Many of the subroutines come in families which differ only in the datatype of the associated parameter(s) . The datatype of these subroutines is indicated by the last letter of the subroutine name (e.g., 'j' in 'ftpkyj') as follows:
x - bit b - character*1 (unsigned byte) i - short integer (I*2) j - integer (I*4, 32-bit integer) k - long long integer (I*8, 64-bit integer) e - real exponential floating point (R*4) f - real fixed-format floating point (R*4) d - double precision real floating-point (R*8) g - double precision fixed-format floating point (R*8) c - complex reals (pairs of R*4 values) m - double precision complex (pairs of R*8 values) l - logical (L*4) s - character string
When dealing with the FITS byte datatype, it is important to remember that the raw values (before any scaling by the BSCALE and BZERO, or TSCALn and TZEROn keyword values) in byte arrays (BITPIX = 8) or byte columns (TFORMn = 'B') are interpreted as unsigned bytes with values ranging from 0 to 255. Some Fortran compilers support a non-standard byte datatype such as INTEGER*1, LOGICAL*1, or BYTE, which can sometimes be used instead of CHARACTER*1 variables. Many machines permit passing a numeric datatype (such as INTEGER*1) to the FITSIO subroutines which are expecting a CHARACTER*1 datatype, but this technically violates the Fortran-77 standard and is not supported on all machines (e.g., on a VAX/VMS machine one must use the VAX-specific %DESCR function).

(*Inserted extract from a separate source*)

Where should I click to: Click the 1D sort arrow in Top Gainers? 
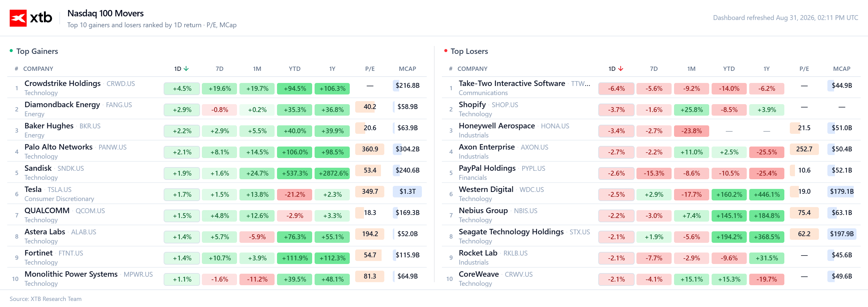pyautogui.click(x=186, y=69)
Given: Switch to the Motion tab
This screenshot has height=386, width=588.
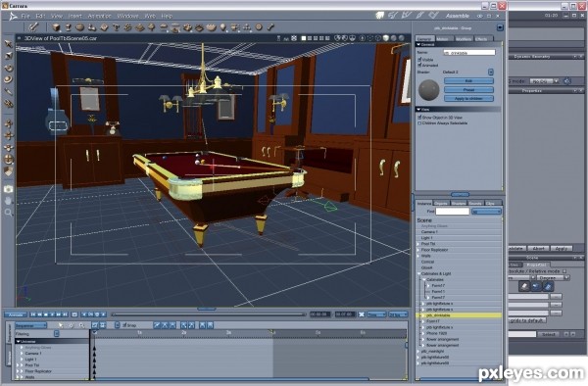Looking at the screenshot, I should tap(444, 39).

One feature of the CFITSIO routines is that they can operate on a `X' (bit) column in a binary table as though it were a `B' (byte) column. For example a `11X' datatype column can be interpreted the same as a `2B' column (i.e., 2 unsigned 8-bit bytes). In some instances, it can be more efficient to read and write whole bytes at a time, rather than reading or writing each individual bit.
The double precision complex datatype is not a standard Fortran-77 datatype. If a particular Fortran compiler does not directly support this datatype, then one may instead pass an array of pairs of double precision values to these subroutines. The first value in each pair is the real part, and the second is the imaginary part.